J'avoue qu'il est un peu aberrant d'évoquer l'article 1er à ce stade du débat ; cela donne presque envie d'en revenir à la discussion générale. Comment, en effet, discuter du principe même du RSA, alors que nous avons déjà engagé la réflexion sur bon nombre d'éléments et fait part de nos interrogations ?
L'article 1er instaure la suppression du revenu minimum d'insertion, et c'est pour moi l'occasion de m'inscrire en faux contre certains jugements sur le RMI que j'ai pu lire ou entendre ici ou là, ou encore percevoir à travers des amendements présentés par certains membres de la majorité.
Si nous nous accordons tous sur le fait qu'il était temps d'actualiser ce dispositif, il faut redire à quel point, depuis 2004, les conseils généraux l'ont pris à bras-le-corps, à quel point les politiques d'insertion se sont amplifiées. Les départements, toutes tendances politiques confondues, ont tenté de trouver les outils d'insertion susceptibles de faire réussir le « I » de RMI, dont nous sommes nombreux à reconnaître qu'il a trop longtemps été un élément défaillant du dispositif.
Rappelons également ensemble qu'il importe de ne pas stigmatiser les publics relevant du RMI en les considérant comme des personnes qui ont cherché à en profiter à outrance.
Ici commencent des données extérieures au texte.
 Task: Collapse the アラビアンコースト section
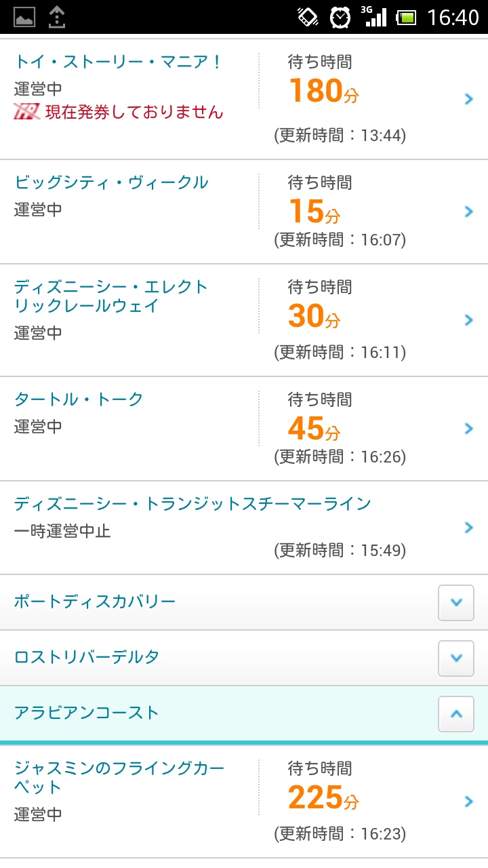point(456,713)
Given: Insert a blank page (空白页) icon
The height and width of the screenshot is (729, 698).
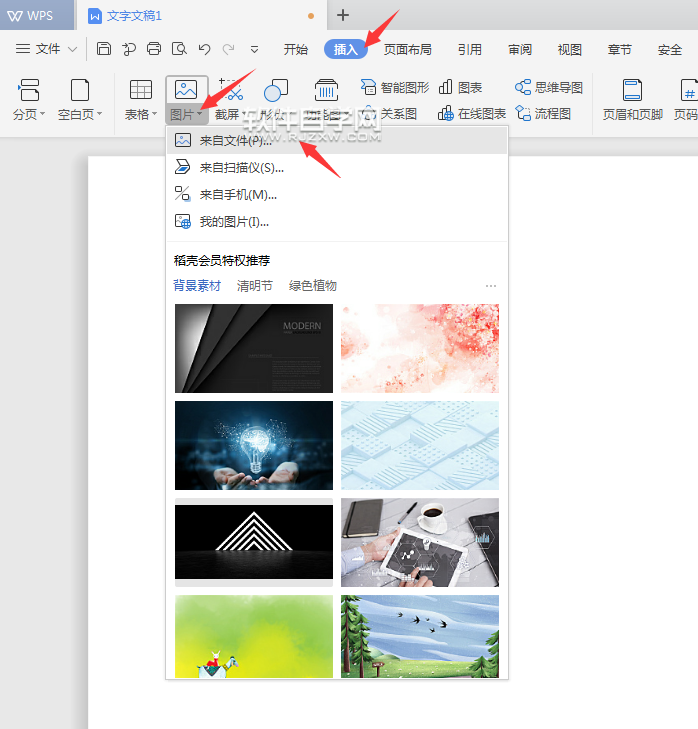Looking at the screenshot, I should [x=80, y=90].
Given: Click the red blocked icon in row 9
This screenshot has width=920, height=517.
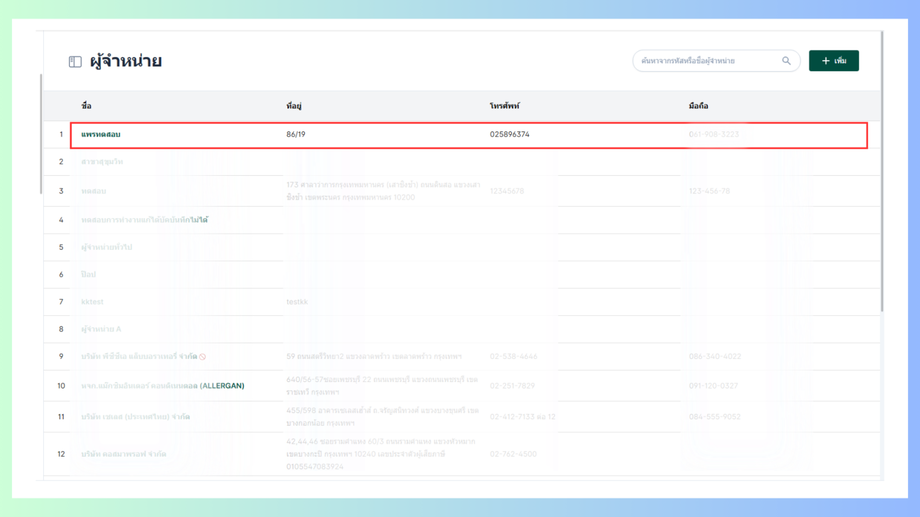Looking at the screenshot, I should (x=202, y=357).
Si l'actualisation proposée a véritablement vocation à accroître le volet consacré à l'insertion, nous ne pouvons qu'y être favorables. Encore faut-il s'entendre sur ce qui y a derrière le mot « insertion ». Je reprends ici une argumentation qui m'est chère, car elle est le fruit, comme pour beaucoup d'entre nous, de la connaissance d'un territoire. Il est clair que, chaque fois que nous pouvons faire de l'insertion professionnelle un axe majeur de l'insertion tout court, nous devons le faire. Nous savons ce que représente un emploi en termes d'insertion dans notre société. Mais force est de constater que, parmi les personnes relevant des dispositifs de minima sociaux, certaines sont loin de l'insertion professionnelle, pour des raisons diverses tenant aux accidents de la vie, à des problèmes de santé, de logement, de mobilité ou des problèmes familiaux. Or le RSA, en rendant l'insertion professionnelle quasi obligatoire, risque ne pas être adapté à la situation spécifique de certains bénéficiaires actuels des minima sociaux.
Et je ne peux m'empêcher de faire le lien entre cette approche et certaines mesures prises par le Gouvernement depuis quelques mois, consistant à déréguler le marché du travail, à mettre en accusation les personnes à la recherche d'un emploi et à créer des outils qui risquent, j'en ai bien peur, de se retourner contre les bénéficiaires de minima sociaux, qui devront se soumettre aux règles de l'offre raisonnable d'emploi.
C'est pour nous un motif d'inquiétude d'autant plus fort que le contexte économique actuel est très difficile. Or, nous le savons par expérience, lorsque la situation économique s'améliore, les bénéficiaires des minima sociaux sont les derniers à en profiter, et lorsqu'elle se dégrade, ils sont les premiers à en souffrir.